__Rows from a dataset__:
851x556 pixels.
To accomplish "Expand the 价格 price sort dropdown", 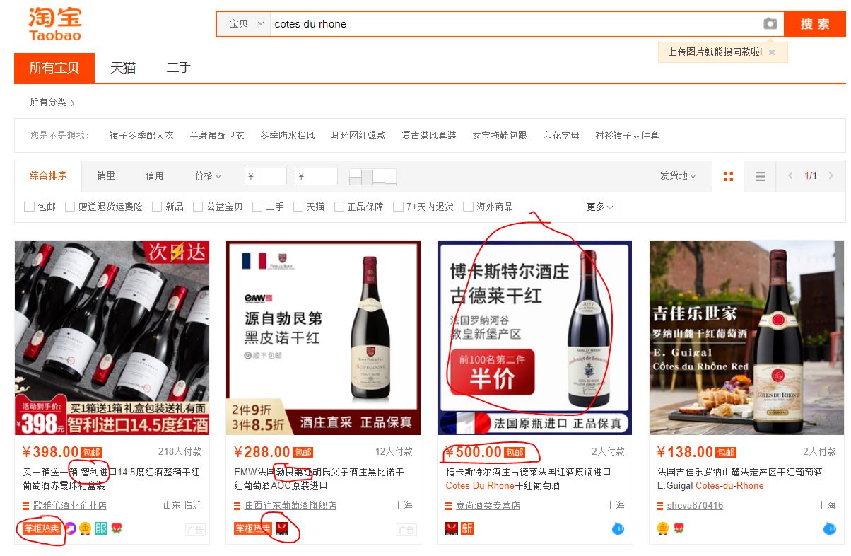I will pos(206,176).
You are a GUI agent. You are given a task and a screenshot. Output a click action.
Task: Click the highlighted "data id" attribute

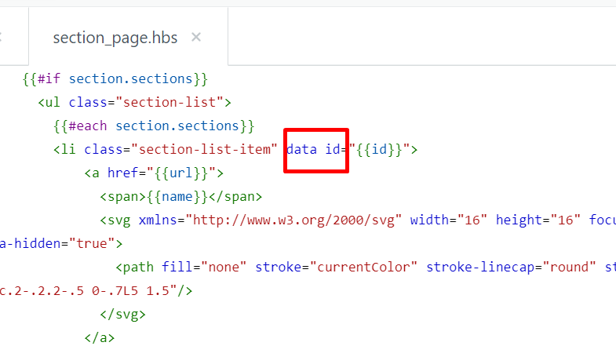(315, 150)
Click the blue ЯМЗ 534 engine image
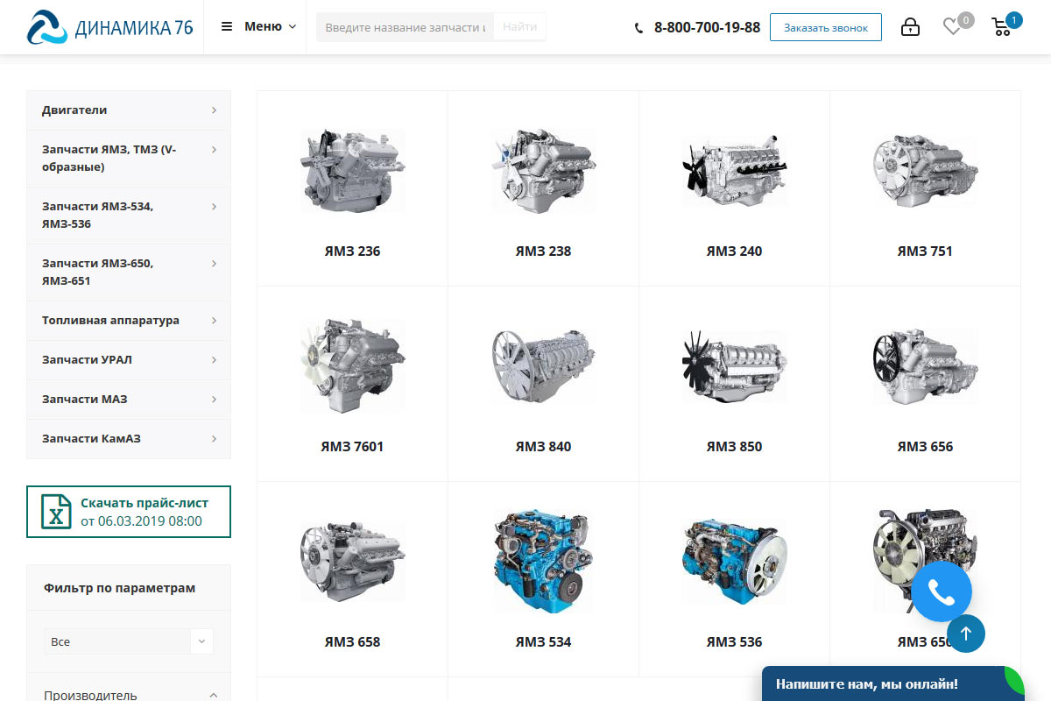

__Directions__: Write out the items again, from the line containing "You are a GUI" through the end of the items, and shift every coordinate in the answers by adding 47 to each number. Leave the pictures out.

__Solution for this exercise__:
You are a GUI agent. You are given a task and a screenshot. Output a click action.
Task: Click the highlighted "data id" attribute

(362, 197)
Click the blue ЯМЗ 534 engine image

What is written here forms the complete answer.